What to do:
Report back each line of the data that contains the word "yellow".

[Data entries]

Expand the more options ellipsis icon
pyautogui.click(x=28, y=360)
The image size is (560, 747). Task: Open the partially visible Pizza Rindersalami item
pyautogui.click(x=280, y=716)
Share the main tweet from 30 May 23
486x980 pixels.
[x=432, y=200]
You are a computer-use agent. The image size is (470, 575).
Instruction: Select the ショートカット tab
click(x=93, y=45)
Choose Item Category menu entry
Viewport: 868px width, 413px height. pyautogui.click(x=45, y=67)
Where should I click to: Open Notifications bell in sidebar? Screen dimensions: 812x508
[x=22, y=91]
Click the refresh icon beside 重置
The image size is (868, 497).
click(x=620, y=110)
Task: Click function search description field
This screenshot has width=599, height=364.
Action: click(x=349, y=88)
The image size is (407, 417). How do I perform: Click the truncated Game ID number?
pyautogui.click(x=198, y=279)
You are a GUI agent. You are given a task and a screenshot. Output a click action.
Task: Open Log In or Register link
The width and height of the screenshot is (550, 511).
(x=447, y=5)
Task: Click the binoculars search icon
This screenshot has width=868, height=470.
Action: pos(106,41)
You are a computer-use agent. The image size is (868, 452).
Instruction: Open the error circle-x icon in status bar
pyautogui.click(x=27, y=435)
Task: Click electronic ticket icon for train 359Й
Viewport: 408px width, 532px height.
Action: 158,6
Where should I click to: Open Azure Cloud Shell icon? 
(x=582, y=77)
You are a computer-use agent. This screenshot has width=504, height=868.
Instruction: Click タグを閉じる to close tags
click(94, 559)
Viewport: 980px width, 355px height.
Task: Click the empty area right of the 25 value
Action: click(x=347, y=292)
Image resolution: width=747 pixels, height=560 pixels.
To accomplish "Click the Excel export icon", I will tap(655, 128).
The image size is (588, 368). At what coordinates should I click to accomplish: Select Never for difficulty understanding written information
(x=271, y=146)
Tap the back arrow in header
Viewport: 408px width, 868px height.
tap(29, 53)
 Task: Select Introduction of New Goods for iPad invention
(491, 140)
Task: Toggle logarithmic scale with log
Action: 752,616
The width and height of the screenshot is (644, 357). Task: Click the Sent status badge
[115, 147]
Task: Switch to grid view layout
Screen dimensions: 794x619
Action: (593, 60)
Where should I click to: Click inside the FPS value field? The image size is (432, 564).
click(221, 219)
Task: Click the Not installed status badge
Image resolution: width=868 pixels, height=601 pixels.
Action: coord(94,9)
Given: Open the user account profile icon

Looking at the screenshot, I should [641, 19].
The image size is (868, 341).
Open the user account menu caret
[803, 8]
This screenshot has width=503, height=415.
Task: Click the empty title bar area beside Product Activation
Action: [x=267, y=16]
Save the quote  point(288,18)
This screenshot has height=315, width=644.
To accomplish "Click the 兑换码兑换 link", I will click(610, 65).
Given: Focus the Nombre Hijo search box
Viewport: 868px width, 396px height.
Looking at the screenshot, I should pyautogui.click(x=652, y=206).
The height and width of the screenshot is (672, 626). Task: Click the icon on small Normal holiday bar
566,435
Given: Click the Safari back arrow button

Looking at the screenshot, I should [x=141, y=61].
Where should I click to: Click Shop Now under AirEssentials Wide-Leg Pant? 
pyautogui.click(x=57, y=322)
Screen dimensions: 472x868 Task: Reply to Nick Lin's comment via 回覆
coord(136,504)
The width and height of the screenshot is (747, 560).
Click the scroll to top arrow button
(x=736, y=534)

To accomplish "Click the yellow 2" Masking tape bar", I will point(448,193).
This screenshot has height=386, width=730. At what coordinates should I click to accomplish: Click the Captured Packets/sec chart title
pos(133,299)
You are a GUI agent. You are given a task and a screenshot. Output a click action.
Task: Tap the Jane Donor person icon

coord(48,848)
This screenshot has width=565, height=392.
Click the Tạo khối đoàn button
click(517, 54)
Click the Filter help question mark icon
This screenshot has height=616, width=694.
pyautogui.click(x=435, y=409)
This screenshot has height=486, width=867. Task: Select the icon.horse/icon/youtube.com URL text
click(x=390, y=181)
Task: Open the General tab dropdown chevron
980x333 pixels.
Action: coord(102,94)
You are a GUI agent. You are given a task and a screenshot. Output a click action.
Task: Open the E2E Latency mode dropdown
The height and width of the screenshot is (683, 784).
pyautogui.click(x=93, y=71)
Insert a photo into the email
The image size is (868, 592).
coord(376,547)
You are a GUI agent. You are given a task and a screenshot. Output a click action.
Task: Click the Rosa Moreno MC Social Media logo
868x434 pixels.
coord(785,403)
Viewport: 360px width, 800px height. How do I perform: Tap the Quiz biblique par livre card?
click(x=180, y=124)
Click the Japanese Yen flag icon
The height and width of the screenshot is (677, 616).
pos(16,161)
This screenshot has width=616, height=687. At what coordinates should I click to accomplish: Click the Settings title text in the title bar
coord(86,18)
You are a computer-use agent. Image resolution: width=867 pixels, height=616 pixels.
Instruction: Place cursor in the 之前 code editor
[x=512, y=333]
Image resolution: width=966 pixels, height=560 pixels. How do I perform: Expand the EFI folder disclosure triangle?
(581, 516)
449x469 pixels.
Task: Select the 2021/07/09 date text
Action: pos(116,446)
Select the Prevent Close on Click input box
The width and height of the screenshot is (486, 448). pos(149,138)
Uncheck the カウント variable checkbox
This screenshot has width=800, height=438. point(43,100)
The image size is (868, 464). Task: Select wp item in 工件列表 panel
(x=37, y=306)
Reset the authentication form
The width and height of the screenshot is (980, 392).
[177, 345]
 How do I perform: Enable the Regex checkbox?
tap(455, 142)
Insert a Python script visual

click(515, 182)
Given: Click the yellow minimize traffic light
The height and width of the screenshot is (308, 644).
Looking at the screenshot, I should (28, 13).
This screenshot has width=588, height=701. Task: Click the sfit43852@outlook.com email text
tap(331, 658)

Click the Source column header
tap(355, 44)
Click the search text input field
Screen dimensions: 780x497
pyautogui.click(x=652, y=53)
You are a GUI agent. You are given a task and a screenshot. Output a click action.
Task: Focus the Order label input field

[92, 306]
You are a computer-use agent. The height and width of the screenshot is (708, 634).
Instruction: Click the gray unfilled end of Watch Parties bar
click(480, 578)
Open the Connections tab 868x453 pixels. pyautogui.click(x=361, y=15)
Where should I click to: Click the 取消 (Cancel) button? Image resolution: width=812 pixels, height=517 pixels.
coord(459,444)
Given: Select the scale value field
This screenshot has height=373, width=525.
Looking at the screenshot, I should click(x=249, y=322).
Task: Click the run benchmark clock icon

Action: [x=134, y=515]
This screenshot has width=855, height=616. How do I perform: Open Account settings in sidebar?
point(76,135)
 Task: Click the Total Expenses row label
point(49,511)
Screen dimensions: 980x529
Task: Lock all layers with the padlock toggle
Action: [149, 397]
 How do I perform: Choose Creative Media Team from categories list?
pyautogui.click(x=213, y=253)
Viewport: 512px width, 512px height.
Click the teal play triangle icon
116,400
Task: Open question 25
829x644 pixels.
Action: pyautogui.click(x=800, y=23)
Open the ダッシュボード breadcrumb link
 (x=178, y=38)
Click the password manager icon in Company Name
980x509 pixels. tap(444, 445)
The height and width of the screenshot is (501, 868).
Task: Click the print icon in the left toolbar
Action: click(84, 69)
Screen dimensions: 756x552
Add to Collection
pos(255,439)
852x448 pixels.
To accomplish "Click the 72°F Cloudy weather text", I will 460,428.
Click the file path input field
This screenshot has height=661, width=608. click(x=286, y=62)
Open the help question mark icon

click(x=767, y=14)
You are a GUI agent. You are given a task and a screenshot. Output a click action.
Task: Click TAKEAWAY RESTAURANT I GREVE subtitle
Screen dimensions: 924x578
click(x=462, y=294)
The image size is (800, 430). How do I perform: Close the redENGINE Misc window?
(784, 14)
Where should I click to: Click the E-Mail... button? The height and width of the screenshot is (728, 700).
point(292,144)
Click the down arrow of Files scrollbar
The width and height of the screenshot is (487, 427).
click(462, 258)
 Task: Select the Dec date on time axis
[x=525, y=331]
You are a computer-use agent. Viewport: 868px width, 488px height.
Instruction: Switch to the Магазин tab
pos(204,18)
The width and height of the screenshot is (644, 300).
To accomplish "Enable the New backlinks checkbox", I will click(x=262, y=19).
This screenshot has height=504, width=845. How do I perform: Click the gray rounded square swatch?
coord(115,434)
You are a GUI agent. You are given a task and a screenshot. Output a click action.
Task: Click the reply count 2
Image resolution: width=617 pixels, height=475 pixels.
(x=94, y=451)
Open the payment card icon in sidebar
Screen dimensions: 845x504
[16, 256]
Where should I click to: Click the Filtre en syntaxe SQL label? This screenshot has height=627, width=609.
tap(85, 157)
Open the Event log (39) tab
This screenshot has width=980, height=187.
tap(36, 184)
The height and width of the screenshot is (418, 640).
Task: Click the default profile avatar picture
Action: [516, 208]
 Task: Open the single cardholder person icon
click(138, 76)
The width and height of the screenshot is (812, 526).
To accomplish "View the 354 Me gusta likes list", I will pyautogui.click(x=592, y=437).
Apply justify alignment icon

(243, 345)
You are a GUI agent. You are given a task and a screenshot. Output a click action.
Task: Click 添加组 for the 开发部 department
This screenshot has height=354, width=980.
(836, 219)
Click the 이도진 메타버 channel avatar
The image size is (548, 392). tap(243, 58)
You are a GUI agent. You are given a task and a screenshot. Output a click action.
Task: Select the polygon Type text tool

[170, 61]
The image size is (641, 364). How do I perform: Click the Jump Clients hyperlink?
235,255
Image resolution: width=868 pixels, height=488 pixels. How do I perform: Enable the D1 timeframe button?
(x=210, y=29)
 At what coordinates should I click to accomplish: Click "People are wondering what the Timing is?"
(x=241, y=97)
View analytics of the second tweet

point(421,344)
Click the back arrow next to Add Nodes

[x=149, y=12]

Output for this task:
To accomplish "Click the yellow 2" Masking tape bar", I will point(448,193).
Given: Click the yellow minimize traffic light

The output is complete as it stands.